§ **What needs to be done**
Nothing but the records, transcribed verbatim and stripped of images, should appear in the answer.

§ **Exercise materials**
<<<<
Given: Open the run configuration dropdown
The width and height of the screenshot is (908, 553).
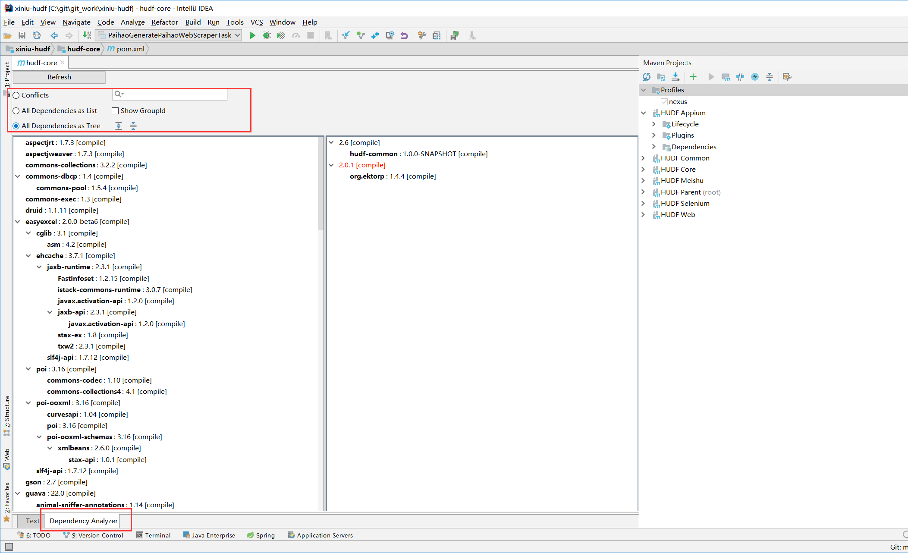Looking at the screenshot, I should pyautogui.click(x=237, y=35).
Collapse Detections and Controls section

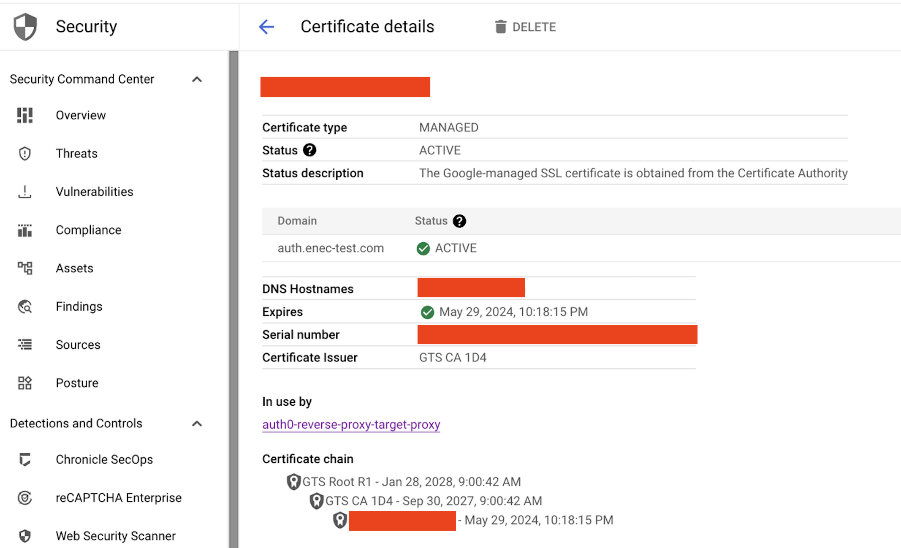point(197,423)
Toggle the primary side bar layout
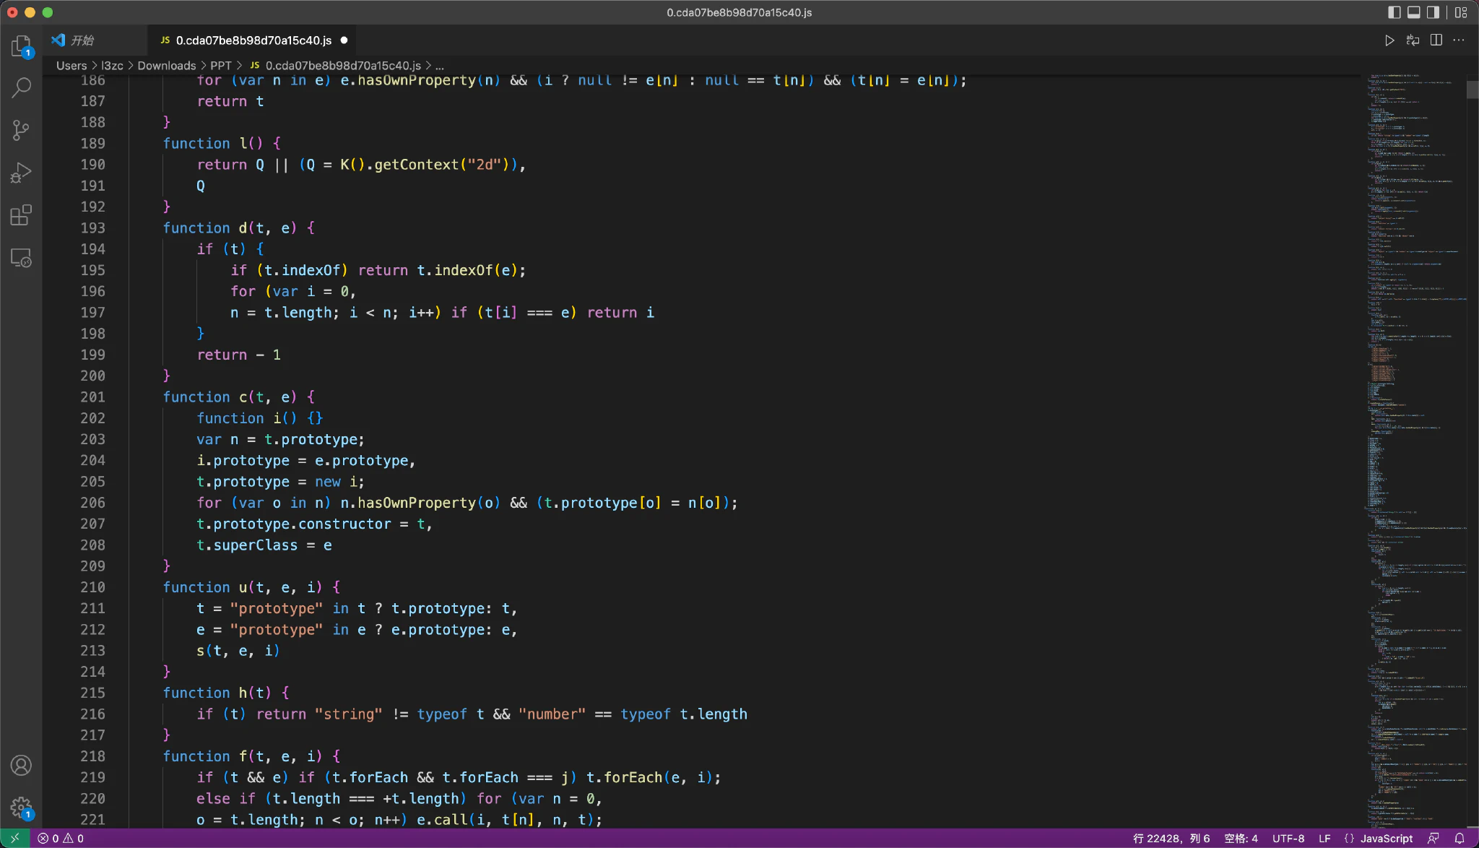Screen dimensions: 1479x848 click(1395, 12)
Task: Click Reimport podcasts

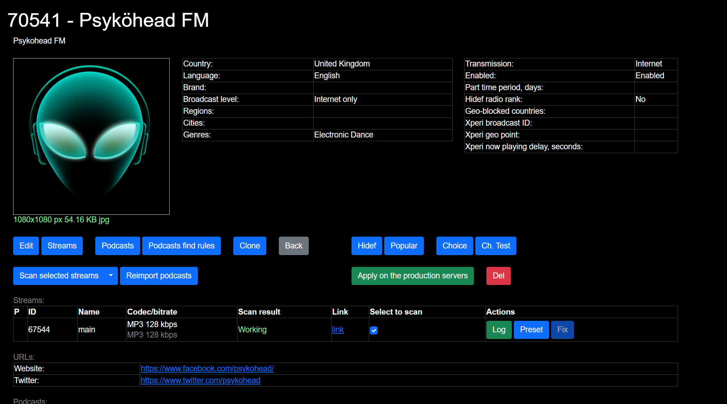Action: click(x=159, y=276)
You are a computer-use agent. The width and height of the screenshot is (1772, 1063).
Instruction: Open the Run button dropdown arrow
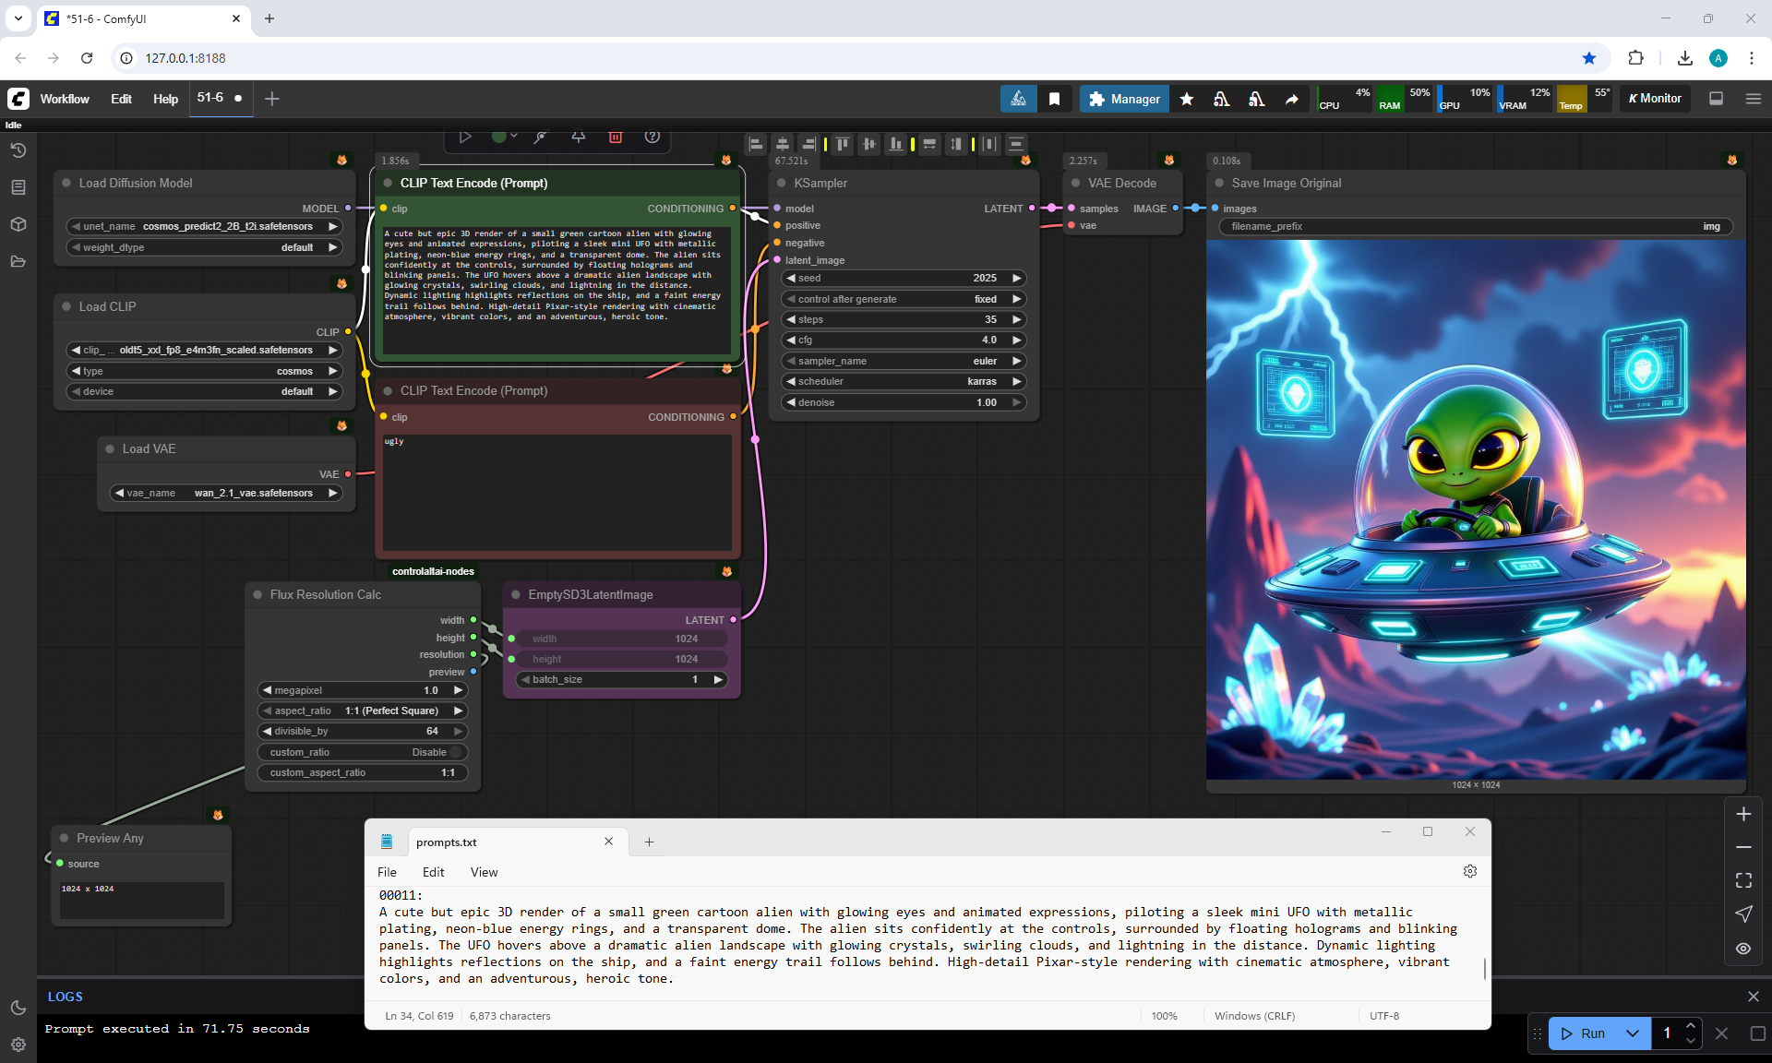[1632, 1033]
>>>>
§ **Response box**
Given: Open the run configuration dropdown
The width and height of the screenshot is (908, 553).
Looking at the screenshot, I should pyautogui.click(x=237, y=35).
Collapse Detections and Controls section

point(197,423)
Toggle the primary side bar layout
Screen dimensions: 1479x848 click(1395, 12)
Task: Click Reimport podcasts

Action: click(x=159, y=276)
You are a computer-use agent. The width and height of the screenshot is (1772, 1063).
Instruction: Open the Run button dropdown arrow
[1632, 1033]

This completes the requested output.